- Opening Delimiter -

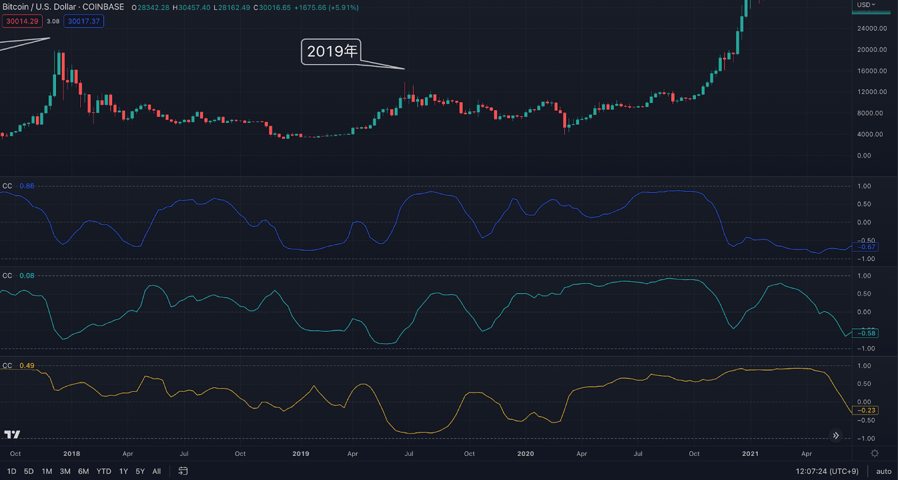Click the teal CC indicator label 0.08
The height and width of the screenshot is (480, 898).
26,276
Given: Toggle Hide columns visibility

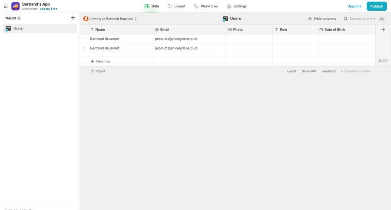Looking at the screenshot, I should pos(322,19).
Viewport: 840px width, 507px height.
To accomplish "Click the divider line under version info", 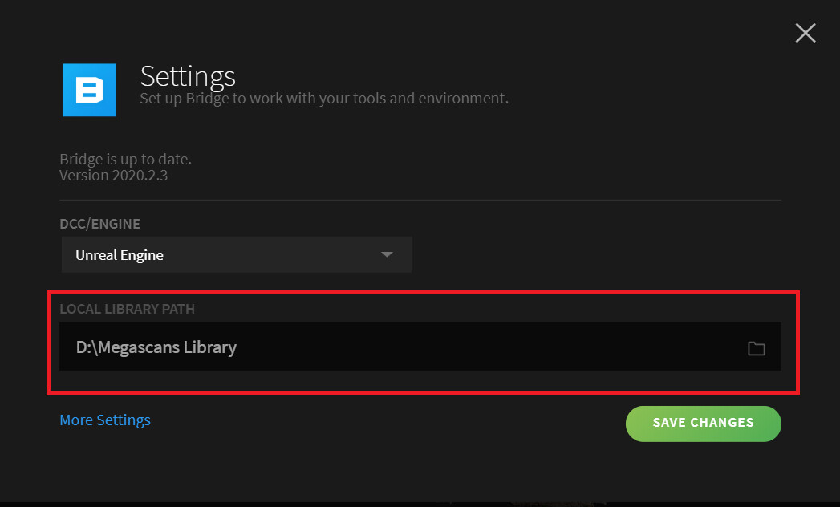I will pos(420,200).
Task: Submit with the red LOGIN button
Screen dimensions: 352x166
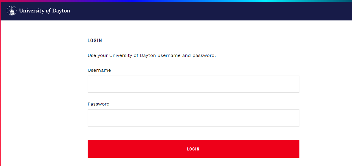Action: (193, 149)
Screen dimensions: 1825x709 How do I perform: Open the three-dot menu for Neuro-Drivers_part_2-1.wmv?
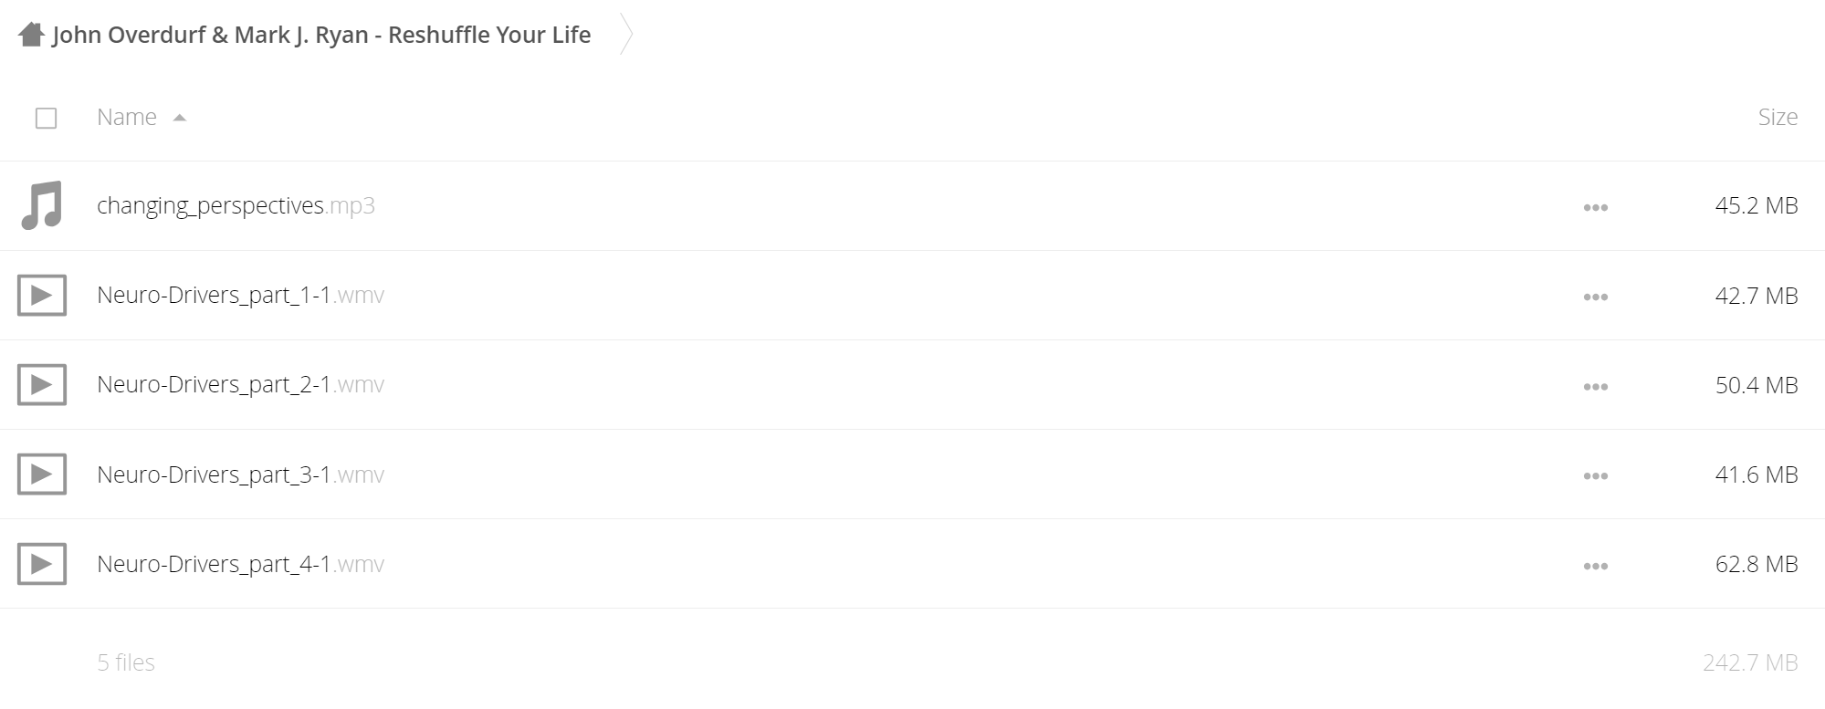point(1596,387)
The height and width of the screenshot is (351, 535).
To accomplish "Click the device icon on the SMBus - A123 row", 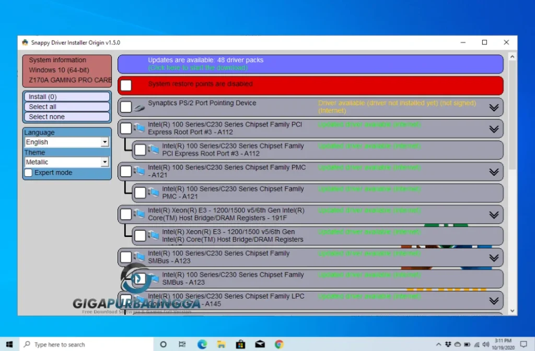I will pos(138,257).
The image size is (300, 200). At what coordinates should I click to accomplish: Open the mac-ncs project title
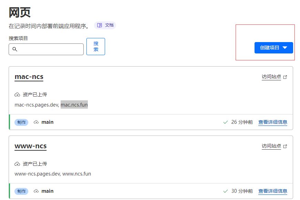click(x=29, y=77)
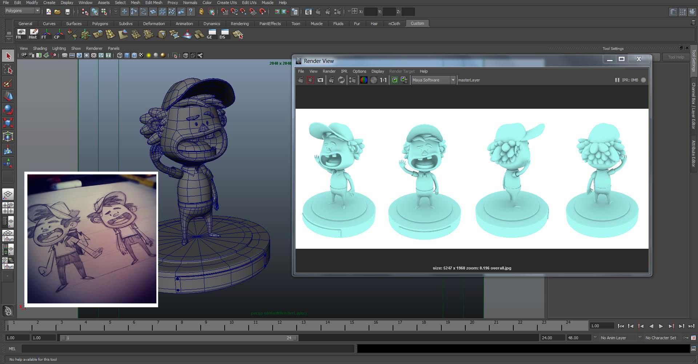Click the GE shelf icon
Screen dimensions: 698x364
click(212, 34)
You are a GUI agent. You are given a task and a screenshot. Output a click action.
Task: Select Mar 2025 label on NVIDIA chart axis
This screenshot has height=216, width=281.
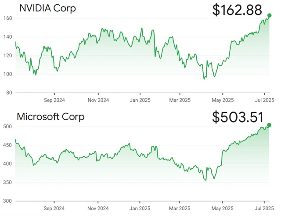click(180, 100)
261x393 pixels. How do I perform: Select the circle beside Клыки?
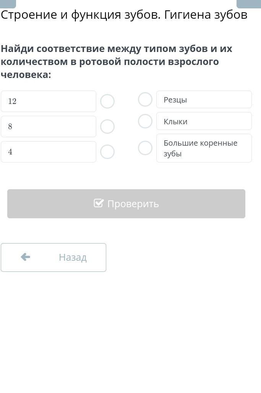click(x=145, y=121)
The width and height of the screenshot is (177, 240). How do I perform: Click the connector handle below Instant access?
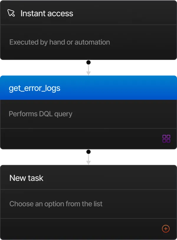[x=89, y=67]
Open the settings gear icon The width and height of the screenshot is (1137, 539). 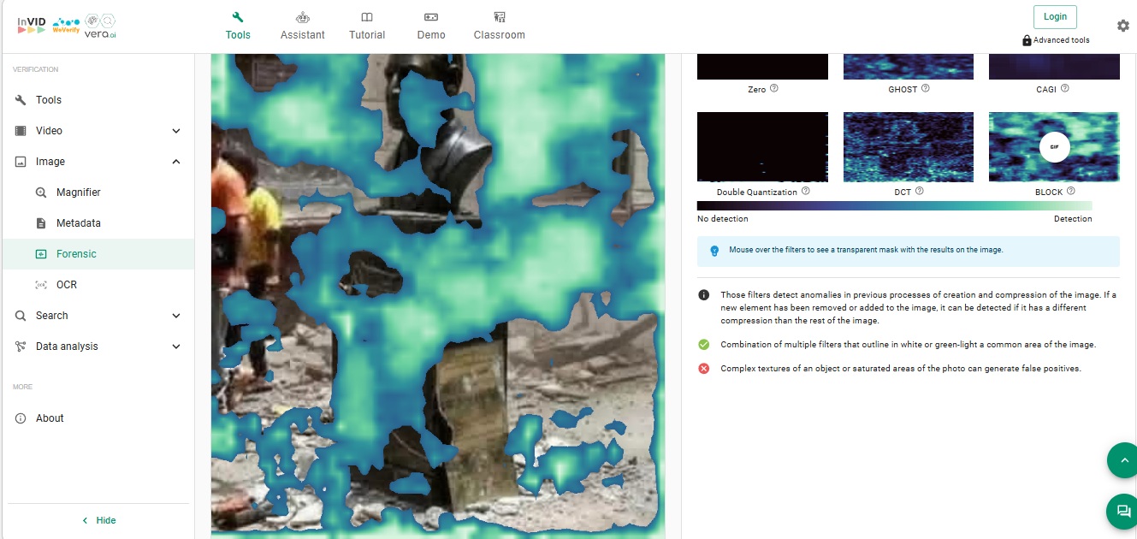1122,26
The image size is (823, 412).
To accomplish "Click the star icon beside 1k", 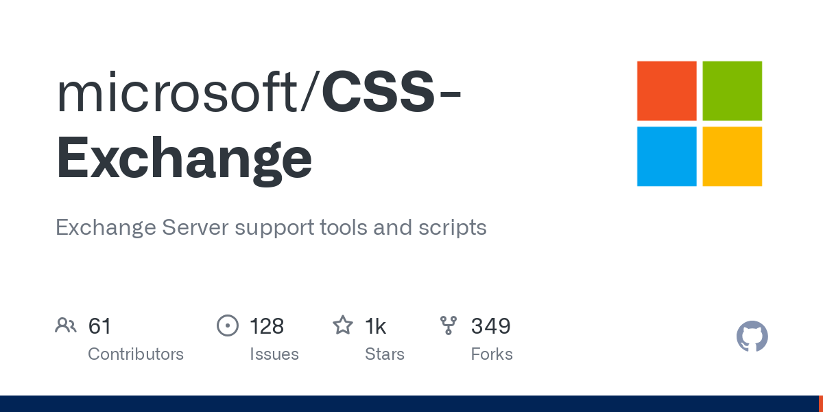I will pos(343,325).
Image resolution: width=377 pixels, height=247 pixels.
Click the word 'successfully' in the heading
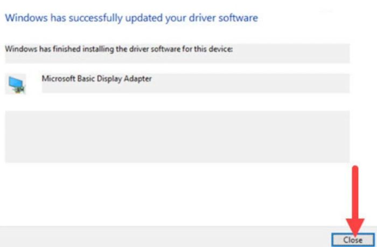(95, 18)
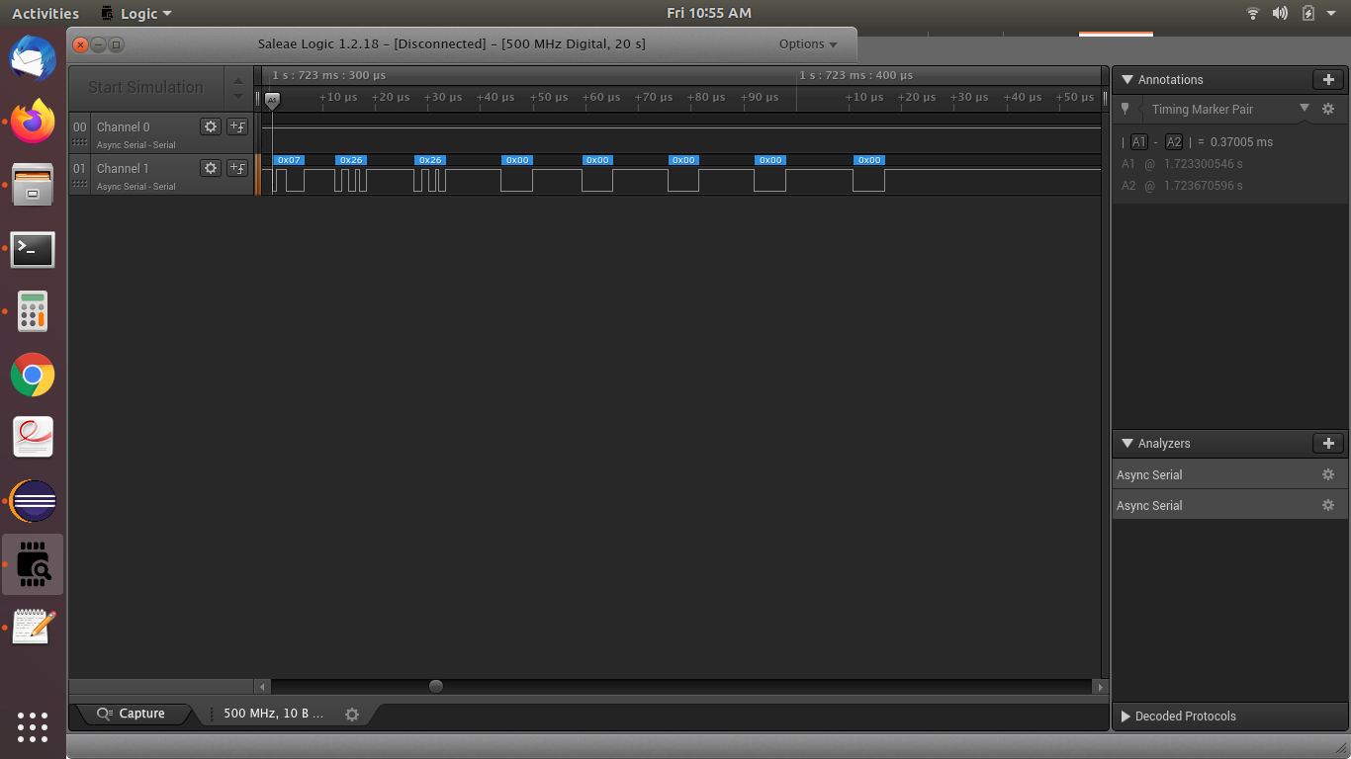
Task: Open capture settings gear beside sample rate
Action: pos(352,714)
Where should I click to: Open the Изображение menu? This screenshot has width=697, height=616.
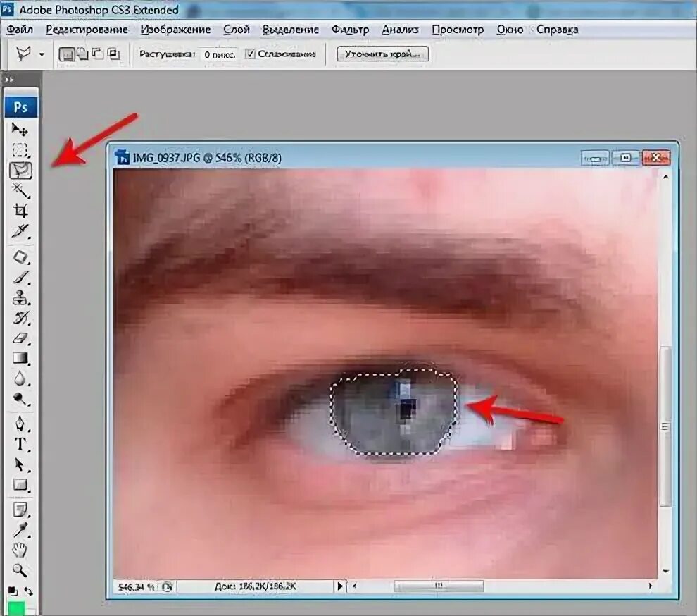[175, 30]
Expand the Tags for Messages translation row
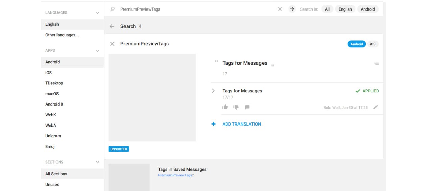 213,91
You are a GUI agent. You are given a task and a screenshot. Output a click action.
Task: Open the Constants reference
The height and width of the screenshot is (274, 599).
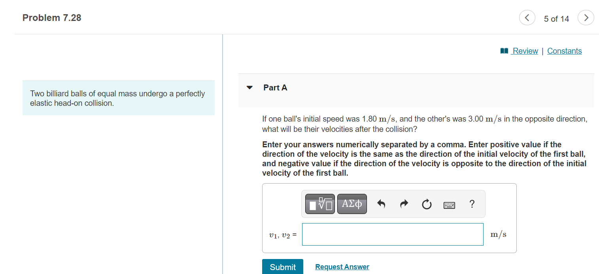564,51
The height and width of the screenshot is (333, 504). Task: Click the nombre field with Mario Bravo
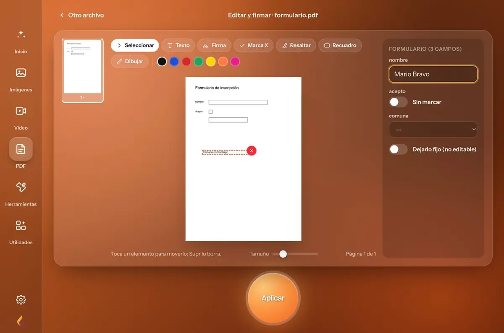tap(433, 74)

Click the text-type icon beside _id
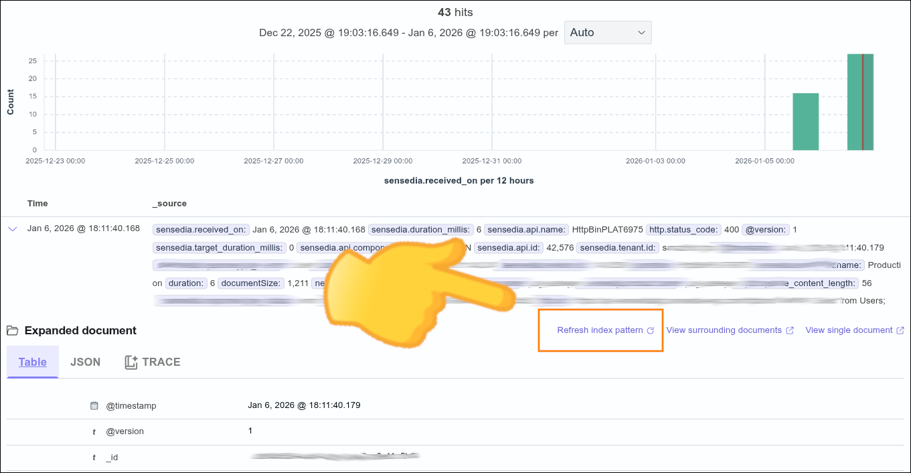[x=94, y=458]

- Closing Delimiter -

From the material above, output only the span of lines that starts at the one containing "Screen dimensions: 352x166" and finishes at the one containing "The height and width of the screenshot is (351, 535).", word for word and free of pictures.

§ EXERCISE ANSWER
Screen dimensions: 352x166
Action: (193, 149)
Screen dimensions: 1825x709 How do I perform: Open the three-dot menu for Neuro-Drivers_part_2-1.wmv?
point(1596,387)
The height and width of the screenshot is (351, 535).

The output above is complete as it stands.